13. The Voice of Reason
Talk about being under the gun. Antoinette Tuff mixed a little TLC laced with empathy in her impromptu strategy to diffuse a hostage situation at the Ronald E. McNair Discovery Learning Academy outside Atlanta. "It's going to be all right, Sweetie," the bookkeeper-turned-lifesaver told the suspect, Michael Brandon Hill, in the 911 call heard around the world. "I just want you to know I love you, though, OK? And I’m proud of you. That’s a good thing that you’re just giving up, and don’t worry about it. We all go through something in life.” For roughly an hour, Tuff shared the ups and downs of her life with the 20-year-old suspect, who said that he hadn’t taken medication for a mental illness.
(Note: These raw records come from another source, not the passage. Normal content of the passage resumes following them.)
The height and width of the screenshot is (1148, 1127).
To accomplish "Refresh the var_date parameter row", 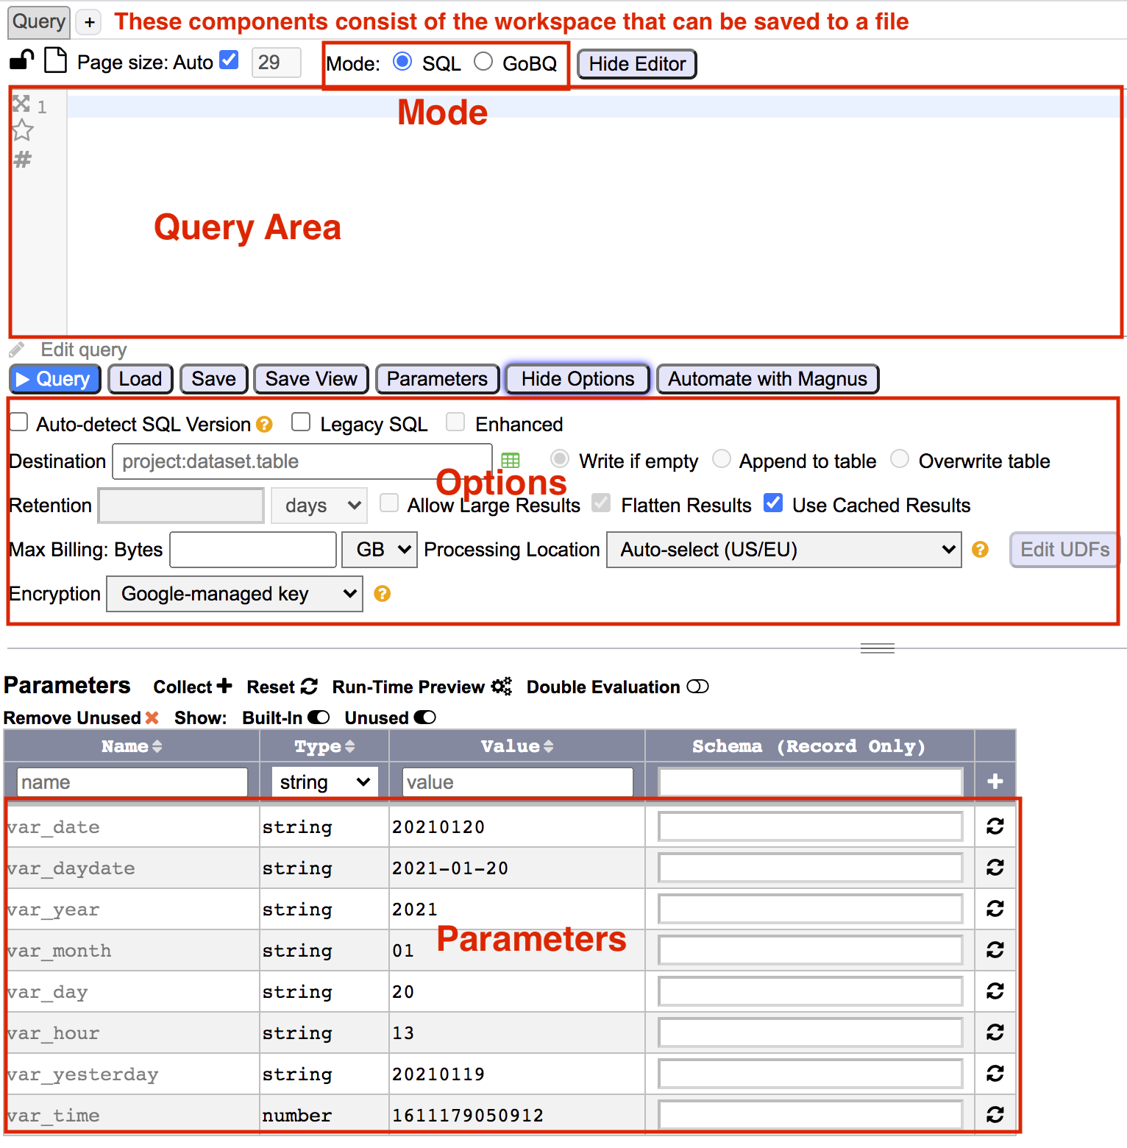I will tap(995, 826).
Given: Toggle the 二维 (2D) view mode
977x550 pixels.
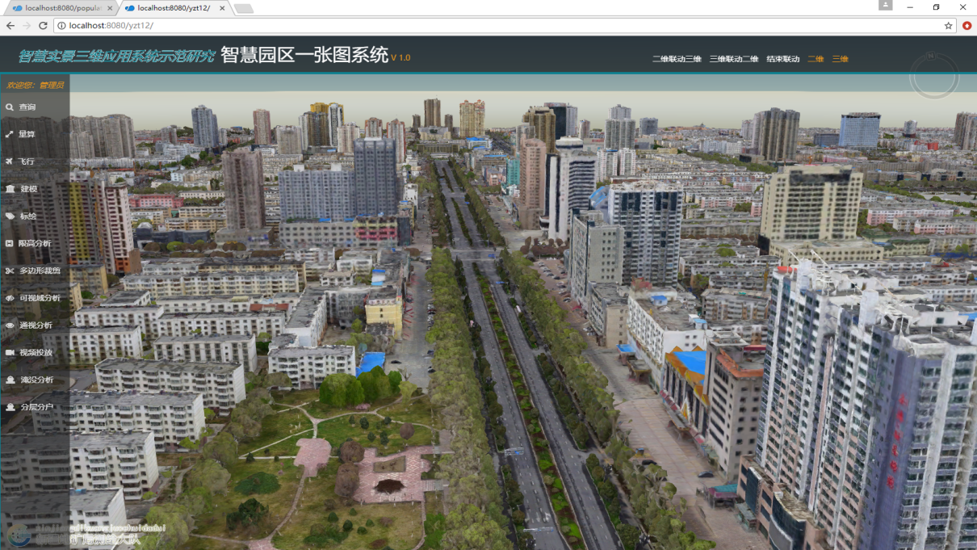Looking at the screenshot, I should 815,58.
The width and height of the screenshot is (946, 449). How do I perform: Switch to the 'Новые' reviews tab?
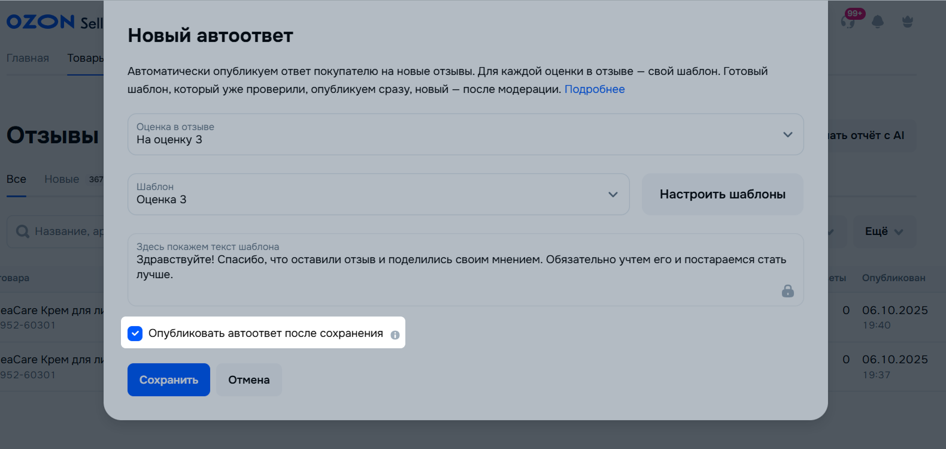pos(62,179)
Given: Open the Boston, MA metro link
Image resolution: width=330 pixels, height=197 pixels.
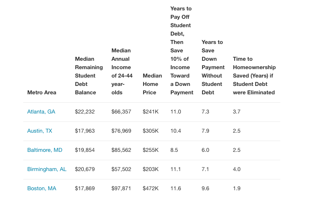Looking at the screenshot, I should [x=42, y=189].
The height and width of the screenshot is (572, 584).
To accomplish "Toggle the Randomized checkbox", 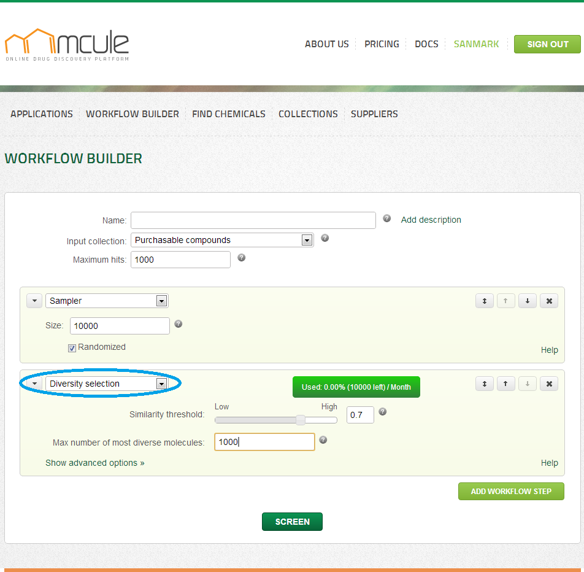I will click(72, 348).
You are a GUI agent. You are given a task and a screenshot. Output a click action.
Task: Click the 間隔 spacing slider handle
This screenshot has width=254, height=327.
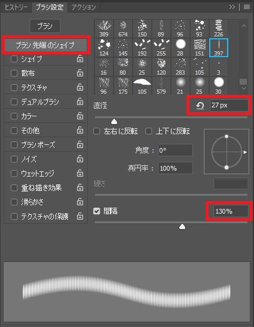(182, 227)
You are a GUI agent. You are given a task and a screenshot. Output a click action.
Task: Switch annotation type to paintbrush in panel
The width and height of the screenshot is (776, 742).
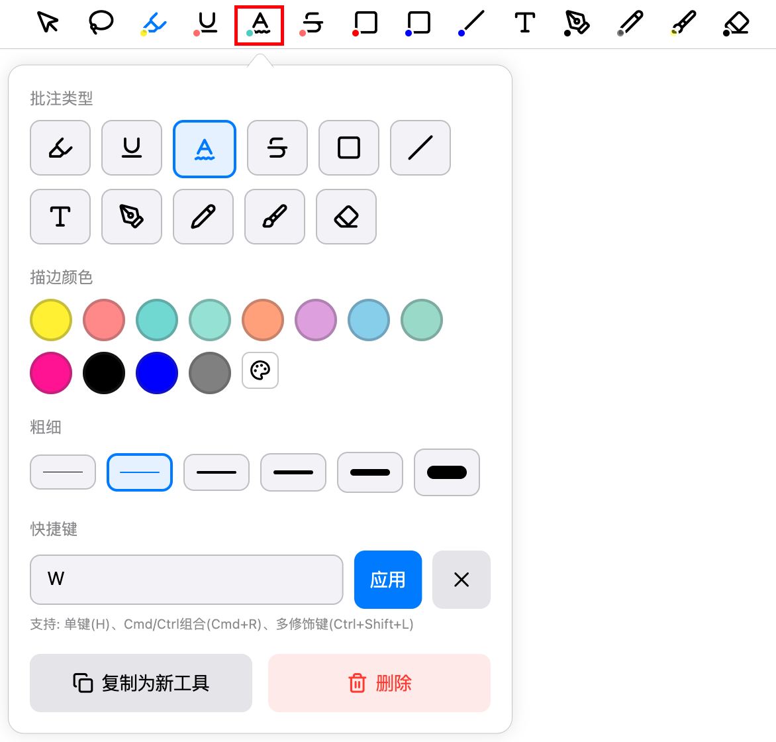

Tuff was one of three school staffers trained to deal with emergencies — but nothing quite like this. Hill was locked and loaded with an AK-47-style assault rifle and 500 rounds of ammunition. However, no one was injured and no one died, thanks to Tuff’s quick thinking. Tuff has started a foundation for inner-city children and is releasing a book in January: Prepared for a Purpose: The Inspiring True Story of How One Woman Saved an Atlanta School Under Siege.
14. An Artistic Genius
Carrie Mae Weems describes herself as “a complex woman” who works on different levels to tell stories, using photographs, text, fabric, audio, digital images, video and installations. Humanity shines through her work, she says, which goes beyond race and gender and politics whether it’s “The Louisiana Project” (2003), “Roaming” (2006) or “The Obama Project” (2012). Her art attempts “to beautify the mess of a messy world, to heal the sick and feed the helpless; to shout bravely from the rooftops and storm-barricaded doors and voice the specifics of our historic moment.” For her body of art over the last quarter-century, the 60-year-old artist received a 2013 McArthur “Genius” Grant. Her artwork has been exhibited at international venues ranging from the Guggenheim Museum to the Bilbao Fine Arts Museum.
15. Winning Streak
Serena Williams is on another roll. She won 34 straight matches for a 78-4 record this year, taking the U.S. Open, the French Open and nine other titles. She’s now up to 17 Grand Slam championships, not even counting the sister act in doubles with Venus. The Women’s Tennis Association ranks her No. 1 overall and for fastest serves — one clocked at 128.6 mph at the Australian Open. Serena is also the 2013 Associated Press Female Athlete of the Year, alongside her male counterpart, Miami Heat star LeBron James. Plus, she took home a season record $12.4 million in prizes. Just two years ago, her tennis career was on hold, because of blood clots and surgery to repair a tendon in her right foot, which she cut on broken glass. The Williams sisters are the only black women to dominate tennis globally since Althea Gibson, also an AP honoree, won her back-to-back titles at the U.S. Open and Wimbledon in 1957 and 1958.